(DOCUMENT EXTRACT Opens)
A circadian clock- and PIF4-mediated double coincidence mechanism is implicated in the thermosensitive photoperiodic control of plant architectures in Arabidopsis thaliana.

In Arabidopsis thaliana, the circadian clock regulates diurnal and photoperiodic plant growth including the elongation of hypocotyls in a time-of-day-specific and short-day (SD)-specific manner. The clock-controlled PHYTOCHROME-INTERACTING FACTOR 4 (PIF4) encoding a basic helix-loop-helix (bHLH) transcription factor plays crucial roles in this regulation. PIF4 is transcribed precociously at the end of the night in SDs, under which conditions the protein product is stably accumulated, while PIF4 is expressed exclusively during the daytime in long days (LDs), under which conditions the protein product is degraded by light-activated phytochrome B. The dawn- and SD-specific elongation of hypocotyls is best explained by the coincident accumulation of the active PIF4 protein during the night-time before dawn specifically in SDs. However, this coincidence model was challenged with the recent finding that the elongation of hypocotyls is markedly promoted at high growth temperature (i.e. 28°C) even under LDs in a PIF4-dependent manner. Here, we reconciled these apparently conflicting facts by showing that the transcription of PIF4 occurs precociously at the end of the night-time at 28°C in LDs, similarly to in SDs. Both the events resulted in the same consequence, i.e. that a set of PIF4 target genes (ATHB2, GH3.5, IAA19, IAA29, BRox2, GAI, ACS8 and CKX5) was induced accordingly in a time-of-day-specific manner. Taken together, we propose an extended double coincidence mechanism, by which the two environmental cues (i.e. photoperiods and temperatures), both of which vary on a season to season basis, are integrated into the same clock- and PIF4-mediated output pathway and regulate a hormone signaling network to fit plant architectures properly to domestic habitats.
(DOCUMENT EXTRACT Closes)
(SOURCE MATERIAL Opens)
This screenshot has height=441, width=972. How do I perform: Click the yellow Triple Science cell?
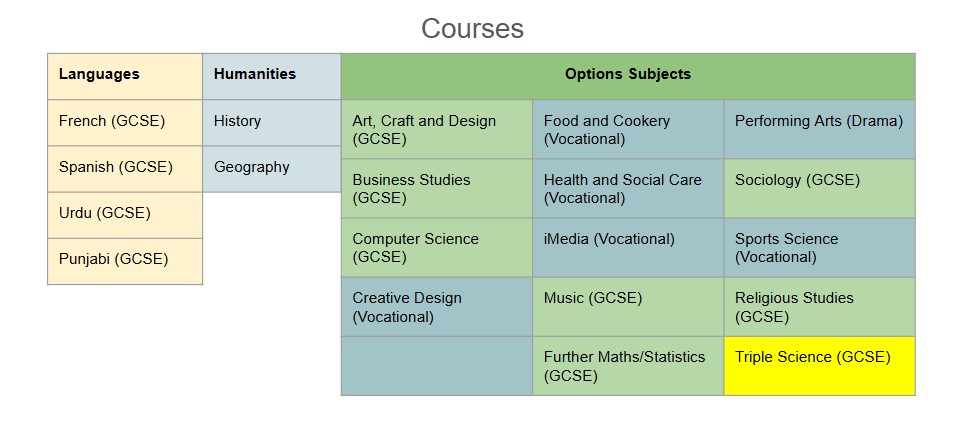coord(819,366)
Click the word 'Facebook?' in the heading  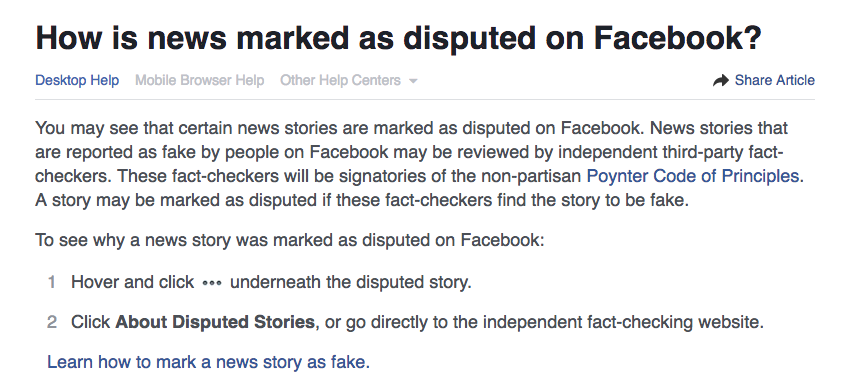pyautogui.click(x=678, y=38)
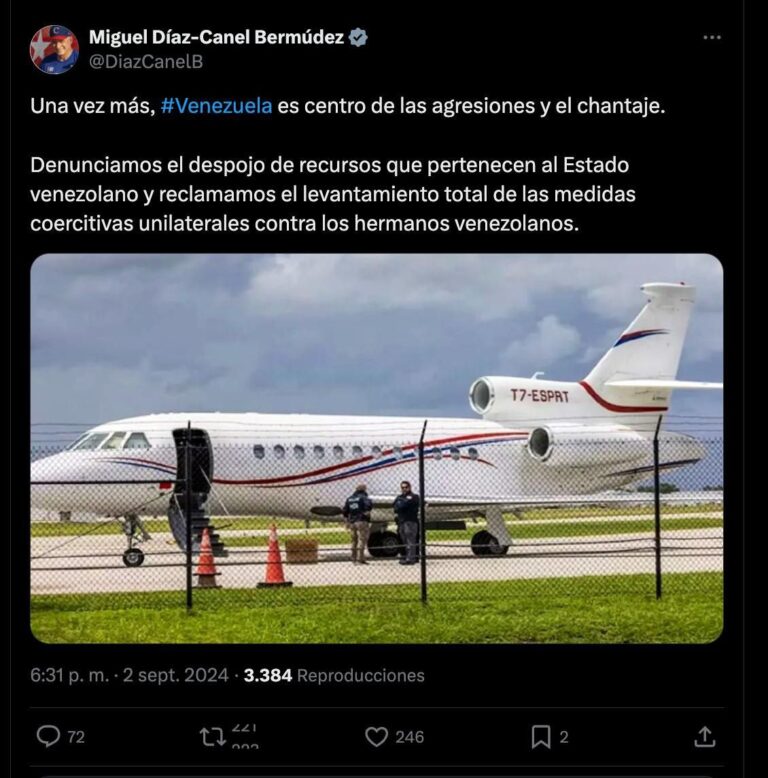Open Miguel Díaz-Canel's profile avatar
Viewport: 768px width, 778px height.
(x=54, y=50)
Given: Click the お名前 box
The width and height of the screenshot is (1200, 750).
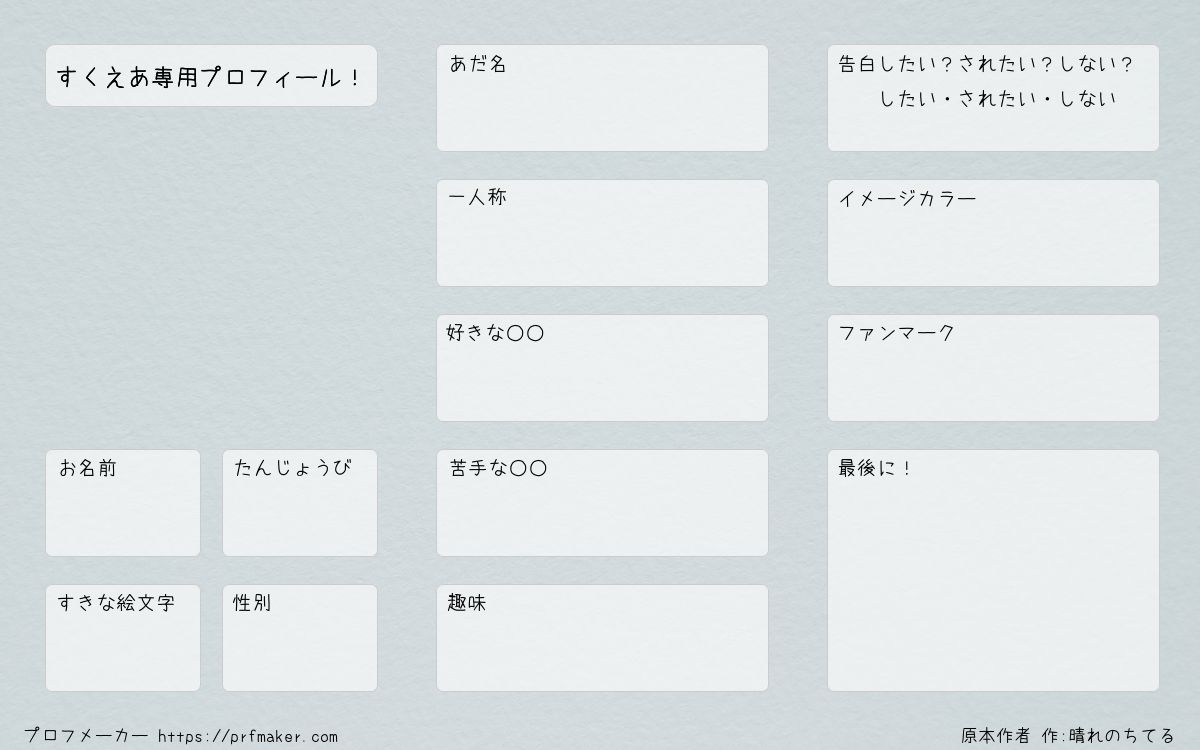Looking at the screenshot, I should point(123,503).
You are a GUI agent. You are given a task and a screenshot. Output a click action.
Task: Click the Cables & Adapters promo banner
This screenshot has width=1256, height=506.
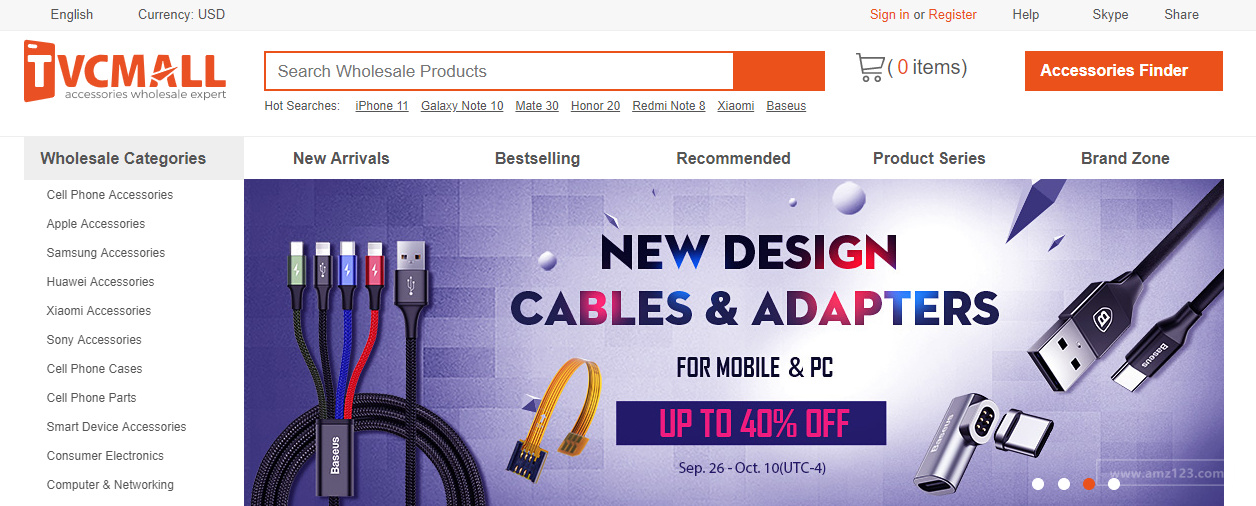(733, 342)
(SOURCE MATERIAL Closes)
WHAT TO WORK ON —
- A) Answer these questions from the abstract on PIF4.
(i) What temperature does it give as an example of high growth temperature?
(ii) Under long days, what degrades the PIF4 protein?
(iii) What type of transcription factor does PIF4 encode?
- B) Repeat the passage of the abstract on PIF4 that starts at the words "A circadian clock- and" and ends after the words "in Arabidopsis thaliana.".
- C) State whether each statement agrees with the abstract on PIF4, and quote the words that decide it.
(i) In short days, PIF4 is expressed only during the daytime.
(ii) At 28°C under long days, the promotion of hypocotyl elongation depends on PIF4.
(iii) ACS8 is one of the PIF4 target genes listed.
The records are drawn from a separate source.

WRITTEN ANSWERS —
- A)
(i) 28°C
(ii) Light-activated phytochrome B
(iii) A basic helix-loop-helix (bHLH) transcription factor

- B)
A circadian clock- and PIF4-mediated double coincidence mechanism is implicated in the thermosensitive photoperiodic control of plant architectures in Arabidopsis thaliana.

- C)
(i) No: "PIF4 is transcribed precociously at the end of the night in SDs"
(ii) Yes: "even under LDs in a PIF4-dependent manner"
(iii) Yes: "a set of PIF4 target genes (ATHB2, GH3.5, IAA19, IAA29, BRox2, GAI, ACS8 and CKX5)"